● WRITTEN TASK
Can you print every line of the material below word for word, leaving out the pictures?

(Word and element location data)
########

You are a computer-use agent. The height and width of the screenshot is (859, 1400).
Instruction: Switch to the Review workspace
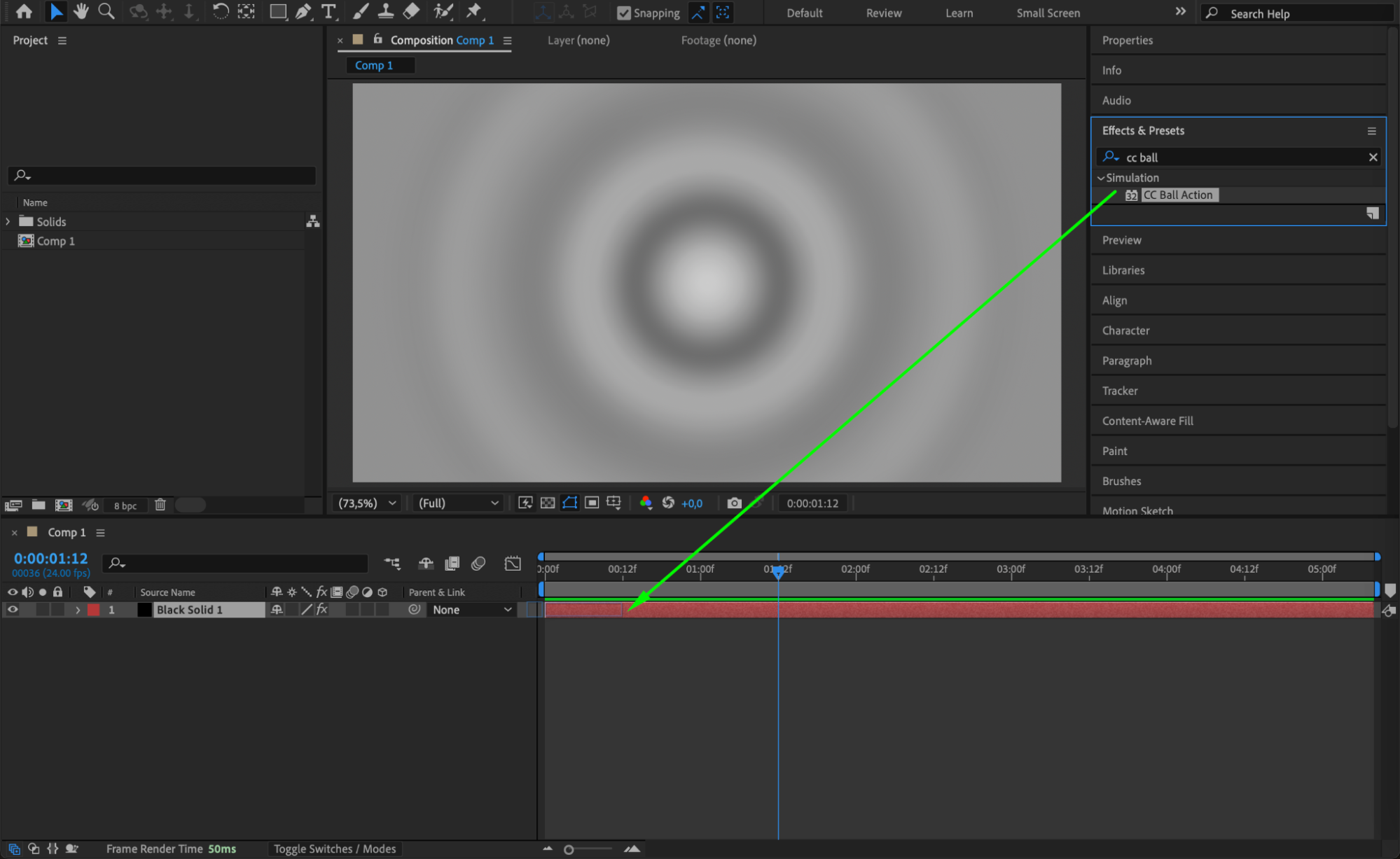pos(883,13)
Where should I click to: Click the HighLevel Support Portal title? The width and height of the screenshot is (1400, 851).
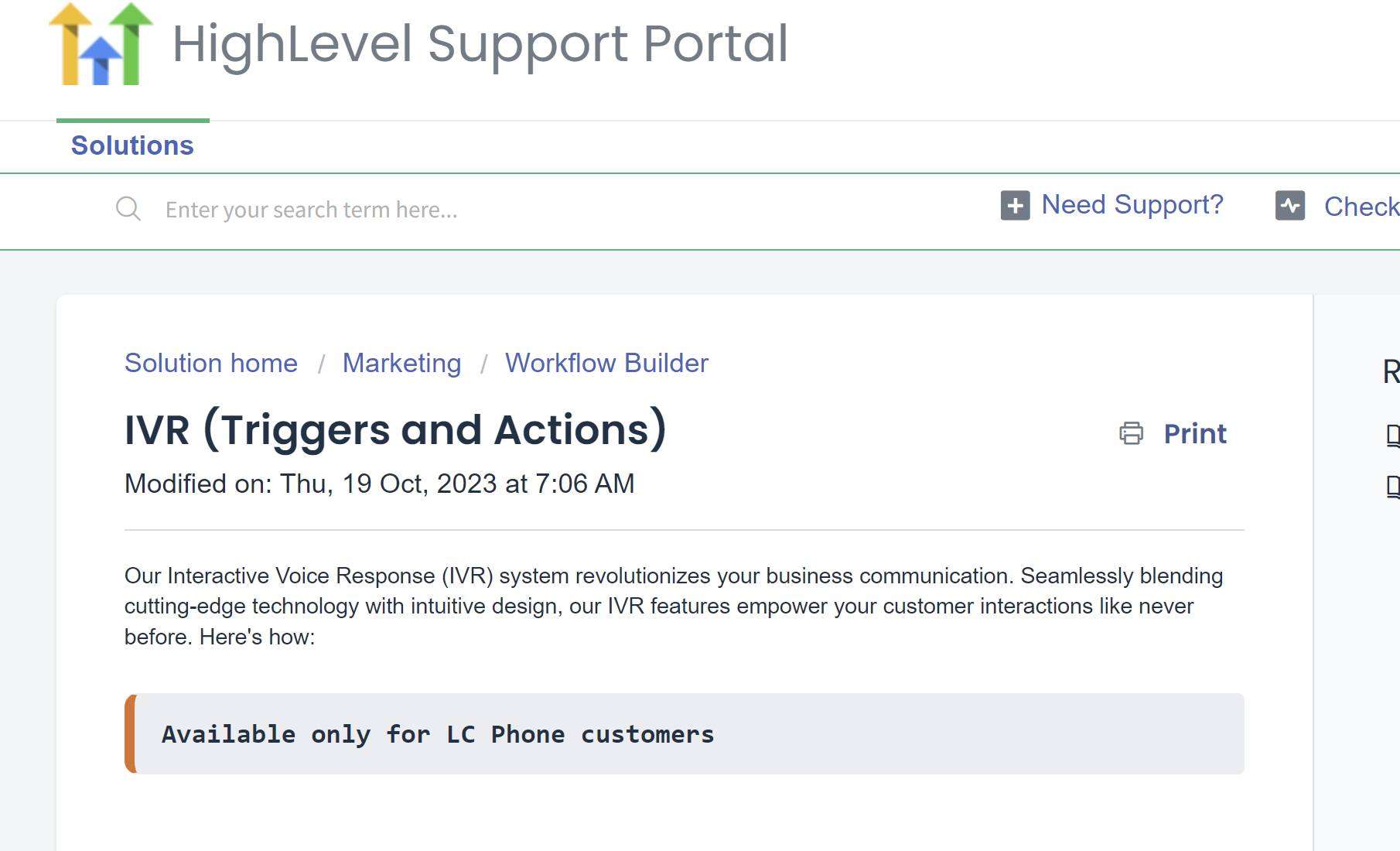coord(480,44)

########

● COMPLETED TASK
You are a computer-use agent. The height and width of the screenshot is (859, 1400).
Instruction: Switch to the Review workspace
pos(883,13)
Where should I click to: Click the HighLevel Support Portal title? The width and height of the screenshot is (1400, 851).
coord(480,44)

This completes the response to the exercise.